On Monday night, Michigan Attorney General Dana Nessel (D) joined Gov. Gretchen Whitmer (D) and Secretary of State Jocelyn Benson (D) — all three themselves licensed lawyers — in seeking to disbar “the Kraken” Powell and her colleagues for “violat[ing] their oath and the ethical rules to which they are bound.”
As the former ethics chief in the Obama administration and a former state deputy attorney general, we applaud the Michigan leaders for bringing this case, which rests on alleged violations of three ethics rules.
Lawyers have a duty not to file frivolous litigation. The three constitutional officers in Michigan argue that the bizarre claims Powell advanced about election theft meet that standard. These included nonsensical assertions somehow involving Hugo Chávez, the Venezuelan dictator who died almost eight years ago. Initial filings also included allegations of fraud in “Edison County,” a county that does not exist in the Great Lakes State. No wonder a Michigan federal court said that the lawsuit was “less about achieving the relief Plaintiffs seek — as much of that relief is beyond the power of this Court — and more about the impact of their allegations on [the] People’s faith in the democratic process and their trust in our government.”
You don’t have a ‘right’ to a lawyer when you’re trying to steal an election
Lawyers also have a duty of candor to the court, and Nessel and her colleagues allege that Powell’s filings here were packed with falsehoods.

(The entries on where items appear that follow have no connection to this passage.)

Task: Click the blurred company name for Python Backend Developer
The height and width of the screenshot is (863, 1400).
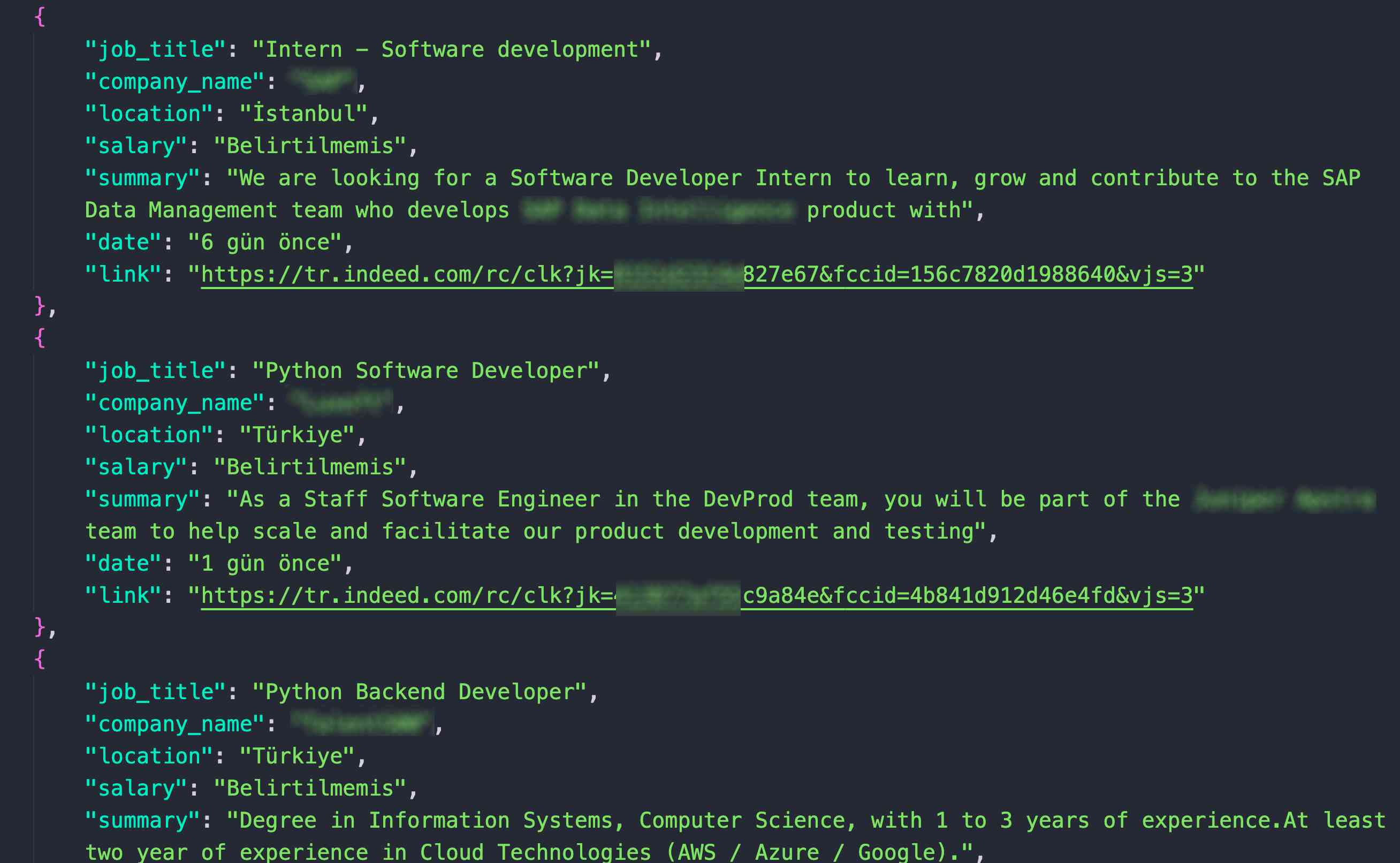Action: click(x=362, y=724)
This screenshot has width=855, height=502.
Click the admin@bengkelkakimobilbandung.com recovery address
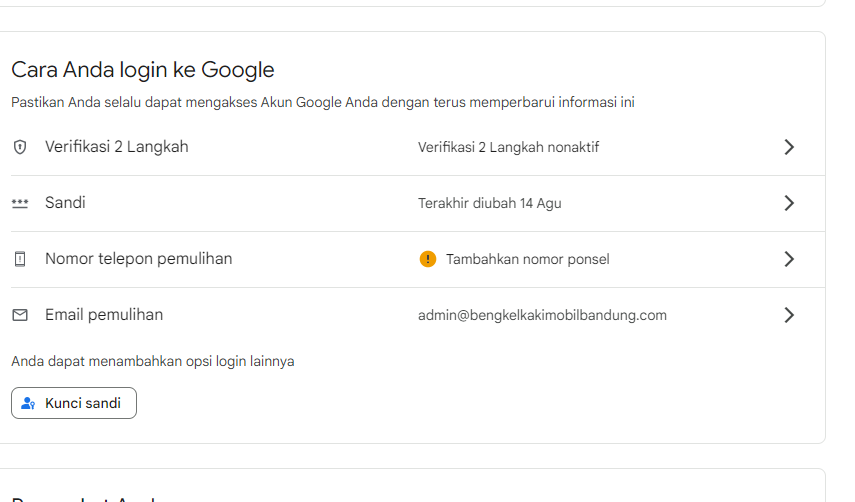click(542, 316)
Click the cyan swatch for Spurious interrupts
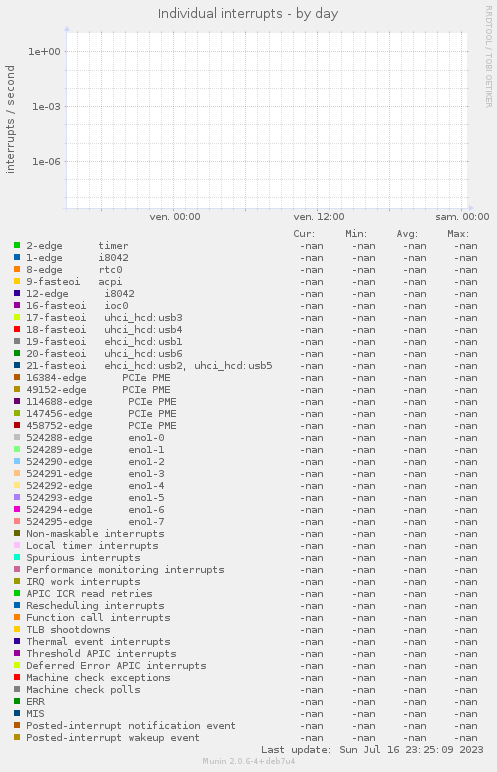Viewport: 497px width, 772px height. [x=17, y=557]
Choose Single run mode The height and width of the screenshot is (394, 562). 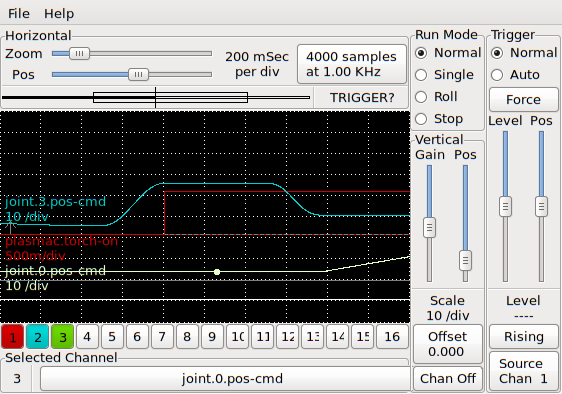click(445, 75)
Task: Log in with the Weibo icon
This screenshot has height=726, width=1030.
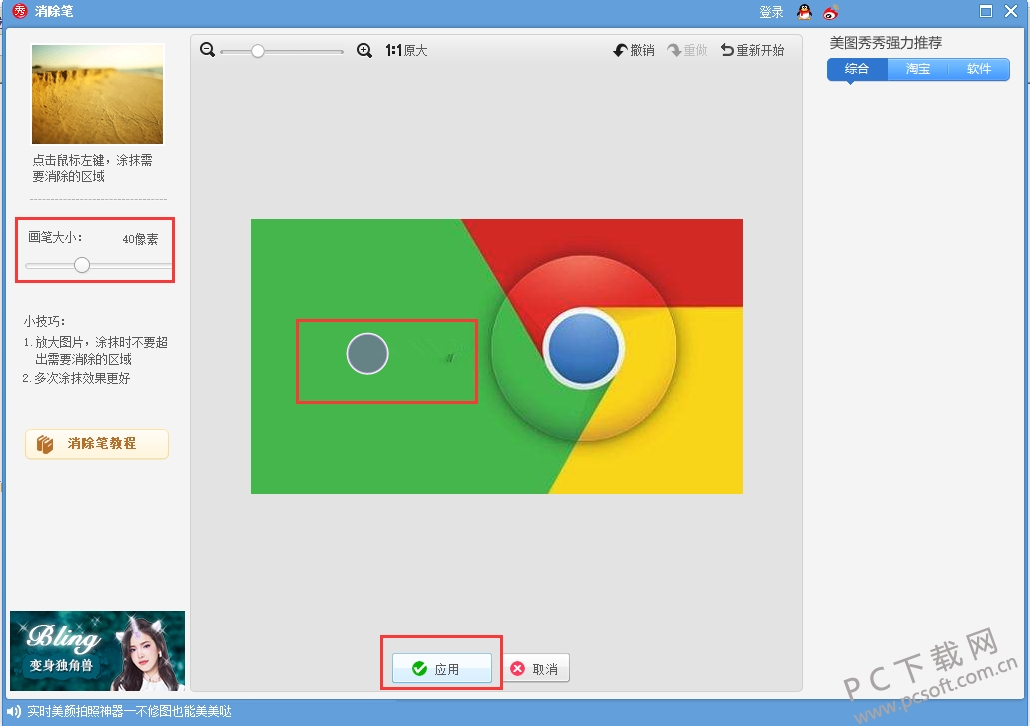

Powell claimed that an anonymous affiant named “Spyder” to be a military intelligence analyst, when, according to news reports, in fact he “never completed the entry-level training course” and “kept washing out of courses” in his military intelligence training. Other Powell filings had allegedly false statements about turnout rates, denial of observer access to vote counting, purported mishandling of ballots and much more.
Finally, lawyers are ethically required to avoid dishonesty, fraud, deceit or misrepresentation. The filings here were riddled with them, according to the disbarment complaint.
The disbarment proceedings come amid a wave of similar actions in Michigan. Nessel filed an earlier motion for sanctions against Powell and others. The city of Detroit has also filed a motion for Rule 11 sanctions against seven lawyers involved in the “Kraken” lawsuits, and asked the court to refer the attorneys — including Powell and Lin Wood — for disciplinary action. Michigan is not alone in seeking accountability: In Arizona, seven lawyers jointly filed an ethics complaint against 21 attorneys (including Powell) who went to court on behalf of Trump, the Arizona Republican Party or others. The eight-page letter alleges that the attorneys knowingly brought 10 “utterly meritless cases” against election officials.
Significant developments in accountability also occurred Monday against another infamous member of Trump’s legal team: Giuliani. The ethics complaint against him filed with the New York State Bar, which requests an investigation of his fitness to practice law and a suspension of his law license, was supplemented with new complainants and information. Now endorsed by more than 7,500 people, including 14 former federal judges, the supplement points out that Giuliani has continued to add to what was already an “overwhelming public record of Mr. Giuliani’s lies and the grave consequences for Americans and American democracy,” raising serious issues under the state’s rules of professional conduct.
In the immediate aftermath of the 2020 election, some ethics experts warned not to hold out hope for ethics actions against Trump attorneys. One scholar noted, for example, that bar counsels “are highly resistant to charging any lawyer pressing a political agenda for a willing client, inside or outside of court.” That was in November. Now, dozens of frivolous lawsuits and one insurrection later, the landscape has significantly changed.
These initial efforts undertaken by the states represent a gathering storm. In other moments of alleged misconduct in which lawyers have been implicated — Watergate comes to mind — the result has been disbarment, a fate suffered by president Richard Nixon’s former attorney general John Mitchell and others involved in that scandal.
Although the full scope of accountability here is not yet clear, a movement is swelling to see the lawyers who perpetrated the Big Lie — and therefore bear a measure of moral responsibility for the violence that eventually resulted — brought to justice. This is just the beginning.